Presented At Neuroscience 2017
C.E. CREDITS: P.A.C.E. CE | Florida CE
Speakers
  • Assistant Professor, Bioengineering, University of California, Los Angeles
    Biography
      Dr. Peters received her Ph.D. in computational cognitive neuroscience from UCLA in 2014. Her research aims to reveal how the brain represents and uses uncertainty and uncertain information to perform probabilistic computations that produce adaptive behavior, perception, and awareness. Dr. Peters uses neuroimaging, computational modeling, machine learning and neural stimulation techniques to study these topics.

    Abstract:

    As we experience our environments, our brains are constantly computing inferences about the most likely state of the world: Are those lights in the distance headlights or streetlights?  If headlights, how fast are they going?  Is it safe to cross the street?  These perceptual decisions are often accompanied by subjective evaluations of certainty: Are you sure those are headlights?
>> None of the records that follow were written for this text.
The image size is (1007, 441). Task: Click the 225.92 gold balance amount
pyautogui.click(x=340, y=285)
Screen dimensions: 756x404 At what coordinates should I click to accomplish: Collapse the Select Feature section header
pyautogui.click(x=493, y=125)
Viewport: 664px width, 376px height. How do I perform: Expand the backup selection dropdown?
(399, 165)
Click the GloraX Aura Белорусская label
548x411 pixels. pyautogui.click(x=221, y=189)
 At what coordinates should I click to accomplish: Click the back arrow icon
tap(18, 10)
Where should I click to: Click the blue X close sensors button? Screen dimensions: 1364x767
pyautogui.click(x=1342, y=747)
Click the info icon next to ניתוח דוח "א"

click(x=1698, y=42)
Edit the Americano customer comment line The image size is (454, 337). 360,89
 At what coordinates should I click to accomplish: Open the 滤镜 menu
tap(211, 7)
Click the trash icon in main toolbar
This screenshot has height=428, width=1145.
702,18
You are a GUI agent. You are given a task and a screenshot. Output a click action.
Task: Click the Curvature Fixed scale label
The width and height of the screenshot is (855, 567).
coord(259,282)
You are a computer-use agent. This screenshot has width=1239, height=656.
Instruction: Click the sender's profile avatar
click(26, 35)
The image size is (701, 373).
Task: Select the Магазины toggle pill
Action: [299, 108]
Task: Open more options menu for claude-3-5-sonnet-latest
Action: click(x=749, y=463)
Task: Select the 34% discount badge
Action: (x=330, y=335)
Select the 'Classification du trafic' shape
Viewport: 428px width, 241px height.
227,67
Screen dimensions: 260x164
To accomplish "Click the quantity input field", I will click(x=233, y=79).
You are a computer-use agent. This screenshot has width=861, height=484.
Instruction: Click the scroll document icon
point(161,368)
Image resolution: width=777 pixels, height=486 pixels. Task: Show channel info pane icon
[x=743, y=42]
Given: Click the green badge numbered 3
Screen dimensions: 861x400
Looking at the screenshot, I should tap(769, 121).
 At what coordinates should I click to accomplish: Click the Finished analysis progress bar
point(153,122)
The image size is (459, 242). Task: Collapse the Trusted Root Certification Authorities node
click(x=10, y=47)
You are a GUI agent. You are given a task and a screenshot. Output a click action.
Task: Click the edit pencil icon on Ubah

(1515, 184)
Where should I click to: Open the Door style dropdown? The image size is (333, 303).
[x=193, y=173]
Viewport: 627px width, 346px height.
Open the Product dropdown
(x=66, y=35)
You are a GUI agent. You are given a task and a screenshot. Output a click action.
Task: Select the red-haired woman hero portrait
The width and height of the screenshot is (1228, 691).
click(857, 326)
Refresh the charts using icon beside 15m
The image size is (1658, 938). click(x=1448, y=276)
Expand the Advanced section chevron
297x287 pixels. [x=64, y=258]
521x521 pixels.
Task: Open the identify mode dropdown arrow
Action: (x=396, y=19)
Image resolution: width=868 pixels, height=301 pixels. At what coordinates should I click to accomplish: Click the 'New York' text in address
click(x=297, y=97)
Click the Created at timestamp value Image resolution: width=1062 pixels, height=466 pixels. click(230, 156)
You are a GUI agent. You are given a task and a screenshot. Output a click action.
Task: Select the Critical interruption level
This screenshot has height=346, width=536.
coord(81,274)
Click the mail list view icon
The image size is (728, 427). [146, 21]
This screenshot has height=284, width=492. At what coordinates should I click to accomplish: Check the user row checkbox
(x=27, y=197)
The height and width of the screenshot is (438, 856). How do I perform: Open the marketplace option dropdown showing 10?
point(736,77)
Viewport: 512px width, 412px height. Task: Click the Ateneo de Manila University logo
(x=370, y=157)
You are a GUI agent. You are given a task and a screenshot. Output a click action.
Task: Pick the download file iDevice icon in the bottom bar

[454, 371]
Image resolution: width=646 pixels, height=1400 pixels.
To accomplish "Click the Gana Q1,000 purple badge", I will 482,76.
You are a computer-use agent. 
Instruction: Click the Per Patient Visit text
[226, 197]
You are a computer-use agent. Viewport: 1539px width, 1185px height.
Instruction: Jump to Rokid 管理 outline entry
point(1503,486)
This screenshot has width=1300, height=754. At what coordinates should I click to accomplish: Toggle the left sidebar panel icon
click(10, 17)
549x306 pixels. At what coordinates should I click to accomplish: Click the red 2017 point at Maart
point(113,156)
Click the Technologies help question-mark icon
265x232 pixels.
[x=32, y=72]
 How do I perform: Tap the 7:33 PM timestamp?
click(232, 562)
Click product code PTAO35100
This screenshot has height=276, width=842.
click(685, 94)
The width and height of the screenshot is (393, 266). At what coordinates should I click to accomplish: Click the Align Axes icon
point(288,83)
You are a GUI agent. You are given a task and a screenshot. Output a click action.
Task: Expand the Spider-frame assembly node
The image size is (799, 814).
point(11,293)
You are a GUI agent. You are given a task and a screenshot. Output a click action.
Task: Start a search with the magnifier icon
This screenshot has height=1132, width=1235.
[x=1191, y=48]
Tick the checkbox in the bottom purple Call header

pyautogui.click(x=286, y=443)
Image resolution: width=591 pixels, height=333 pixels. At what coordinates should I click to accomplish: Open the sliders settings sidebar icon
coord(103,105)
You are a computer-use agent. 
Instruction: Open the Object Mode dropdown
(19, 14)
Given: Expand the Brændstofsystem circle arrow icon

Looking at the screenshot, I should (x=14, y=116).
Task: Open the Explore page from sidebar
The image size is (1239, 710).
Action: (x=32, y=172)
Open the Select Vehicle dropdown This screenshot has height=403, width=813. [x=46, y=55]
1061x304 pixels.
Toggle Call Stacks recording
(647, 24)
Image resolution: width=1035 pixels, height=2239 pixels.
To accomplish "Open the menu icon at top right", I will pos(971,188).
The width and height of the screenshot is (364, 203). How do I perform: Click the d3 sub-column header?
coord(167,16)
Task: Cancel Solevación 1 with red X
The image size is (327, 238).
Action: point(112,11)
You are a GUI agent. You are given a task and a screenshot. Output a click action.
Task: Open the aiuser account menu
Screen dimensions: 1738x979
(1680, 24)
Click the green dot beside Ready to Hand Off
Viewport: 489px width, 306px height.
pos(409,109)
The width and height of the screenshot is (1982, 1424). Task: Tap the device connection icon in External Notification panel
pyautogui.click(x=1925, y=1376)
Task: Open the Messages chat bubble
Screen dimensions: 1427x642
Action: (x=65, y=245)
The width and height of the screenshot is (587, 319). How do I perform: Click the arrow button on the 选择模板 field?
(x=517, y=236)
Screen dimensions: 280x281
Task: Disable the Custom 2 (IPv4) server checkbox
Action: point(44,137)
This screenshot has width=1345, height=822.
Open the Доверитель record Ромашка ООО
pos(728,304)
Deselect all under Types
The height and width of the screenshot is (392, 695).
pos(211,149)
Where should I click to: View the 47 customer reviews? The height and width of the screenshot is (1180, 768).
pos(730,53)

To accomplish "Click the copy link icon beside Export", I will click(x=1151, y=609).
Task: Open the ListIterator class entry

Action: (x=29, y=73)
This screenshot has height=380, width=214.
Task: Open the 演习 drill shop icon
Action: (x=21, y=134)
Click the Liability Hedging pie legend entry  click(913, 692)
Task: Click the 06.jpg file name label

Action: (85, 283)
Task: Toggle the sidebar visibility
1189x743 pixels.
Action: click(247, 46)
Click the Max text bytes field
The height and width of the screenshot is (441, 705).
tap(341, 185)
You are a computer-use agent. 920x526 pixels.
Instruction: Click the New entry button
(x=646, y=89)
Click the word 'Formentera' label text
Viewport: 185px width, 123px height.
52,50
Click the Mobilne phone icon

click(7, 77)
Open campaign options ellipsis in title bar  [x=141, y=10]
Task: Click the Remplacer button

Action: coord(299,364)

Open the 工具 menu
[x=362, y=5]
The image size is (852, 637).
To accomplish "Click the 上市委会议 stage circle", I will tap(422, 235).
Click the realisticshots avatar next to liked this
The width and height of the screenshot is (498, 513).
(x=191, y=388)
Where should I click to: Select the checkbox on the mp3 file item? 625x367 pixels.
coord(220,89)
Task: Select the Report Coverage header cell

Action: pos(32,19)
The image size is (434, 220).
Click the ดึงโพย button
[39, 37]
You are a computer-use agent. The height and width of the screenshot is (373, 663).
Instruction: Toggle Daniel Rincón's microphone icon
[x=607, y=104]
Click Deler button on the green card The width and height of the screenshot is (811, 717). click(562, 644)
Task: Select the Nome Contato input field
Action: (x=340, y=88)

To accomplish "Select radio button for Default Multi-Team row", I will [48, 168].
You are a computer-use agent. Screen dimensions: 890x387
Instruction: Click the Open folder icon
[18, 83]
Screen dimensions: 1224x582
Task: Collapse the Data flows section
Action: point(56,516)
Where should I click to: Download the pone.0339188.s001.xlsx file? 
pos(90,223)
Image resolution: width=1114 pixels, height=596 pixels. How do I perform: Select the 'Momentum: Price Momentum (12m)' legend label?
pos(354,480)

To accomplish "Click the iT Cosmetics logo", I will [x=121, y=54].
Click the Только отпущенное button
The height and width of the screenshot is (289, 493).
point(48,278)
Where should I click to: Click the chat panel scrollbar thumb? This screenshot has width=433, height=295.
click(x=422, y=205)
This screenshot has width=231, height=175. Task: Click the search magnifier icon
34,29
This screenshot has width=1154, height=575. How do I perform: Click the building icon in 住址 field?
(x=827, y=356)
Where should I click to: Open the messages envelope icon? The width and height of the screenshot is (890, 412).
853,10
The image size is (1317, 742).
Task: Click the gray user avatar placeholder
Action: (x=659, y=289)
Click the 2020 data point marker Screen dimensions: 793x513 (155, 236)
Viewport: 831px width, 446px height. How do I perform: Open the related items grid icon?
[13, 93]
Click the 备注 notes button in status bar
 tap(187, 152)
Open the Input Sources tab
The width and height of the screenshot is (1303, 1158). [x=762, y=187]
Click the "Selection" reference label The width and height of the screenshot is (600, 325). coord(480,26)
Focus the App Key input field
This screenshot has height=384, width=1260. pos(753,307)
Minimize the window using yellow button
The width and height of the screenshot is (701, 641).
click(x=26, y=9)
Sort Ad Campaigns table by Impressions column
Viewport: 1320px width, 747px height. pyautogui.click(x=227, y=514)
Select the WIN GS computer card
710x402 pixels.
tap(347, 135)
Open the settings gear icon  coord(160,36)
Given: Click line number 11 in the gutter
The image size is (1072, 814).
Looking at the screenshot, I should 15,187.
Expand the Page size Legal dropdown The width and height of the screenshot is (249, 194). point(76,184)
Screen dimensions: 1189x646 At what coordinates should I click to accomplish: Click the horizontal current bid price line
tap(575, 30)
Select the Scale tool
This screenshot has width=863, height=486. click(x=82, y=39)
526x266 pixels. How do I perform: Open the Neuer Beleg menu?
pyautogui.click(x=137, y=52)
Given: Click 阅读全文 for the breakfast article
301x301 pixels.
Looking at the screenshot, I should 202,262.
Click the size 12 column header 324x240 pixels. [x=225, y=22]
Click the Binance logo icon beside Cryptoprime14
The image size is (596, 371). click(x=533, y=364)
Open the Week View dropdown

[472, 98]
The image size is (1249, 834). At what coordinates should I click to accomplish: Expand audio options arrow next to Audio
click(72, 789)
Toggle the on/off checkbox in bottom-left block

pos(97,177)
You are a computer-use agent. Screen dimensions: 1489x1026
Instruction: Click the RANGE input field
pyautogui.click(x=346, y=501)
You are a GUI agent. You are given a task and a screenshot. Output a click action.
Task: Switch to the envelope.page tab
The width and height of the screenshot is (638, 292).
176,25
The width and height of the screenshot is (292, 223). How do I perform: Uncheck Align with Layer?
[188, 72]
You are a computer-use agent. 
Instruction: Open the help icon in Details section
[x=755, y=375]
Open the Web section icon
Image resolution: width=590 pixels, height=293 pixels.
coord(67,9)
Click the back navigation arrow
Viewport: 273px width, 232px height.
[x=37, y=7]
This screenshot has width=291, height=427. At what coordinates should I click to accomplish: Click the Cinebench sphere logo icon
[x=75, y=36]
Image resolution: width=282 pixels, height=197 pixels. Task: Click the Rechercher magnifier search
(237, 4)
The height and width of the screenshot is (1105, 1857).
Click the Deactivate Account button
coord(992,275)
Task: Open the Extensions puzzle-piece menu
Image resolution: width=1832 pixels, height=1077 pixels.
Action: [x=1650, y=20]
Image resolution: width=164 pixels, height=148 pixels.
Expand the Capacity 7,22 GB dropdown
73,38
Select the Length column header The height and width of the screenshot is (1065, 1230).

Are you sure they’re approaching slowly enough?  But there are other subjective aspects of perception, too, such as how bright the lights seem to be, regardless of their identity.  Are the neural representations and computations underlying these two kinds of subjective experiences linked in any way, or is a light’s brightness completely separable from your uncertainty about whether it is a headlight or a streetlight?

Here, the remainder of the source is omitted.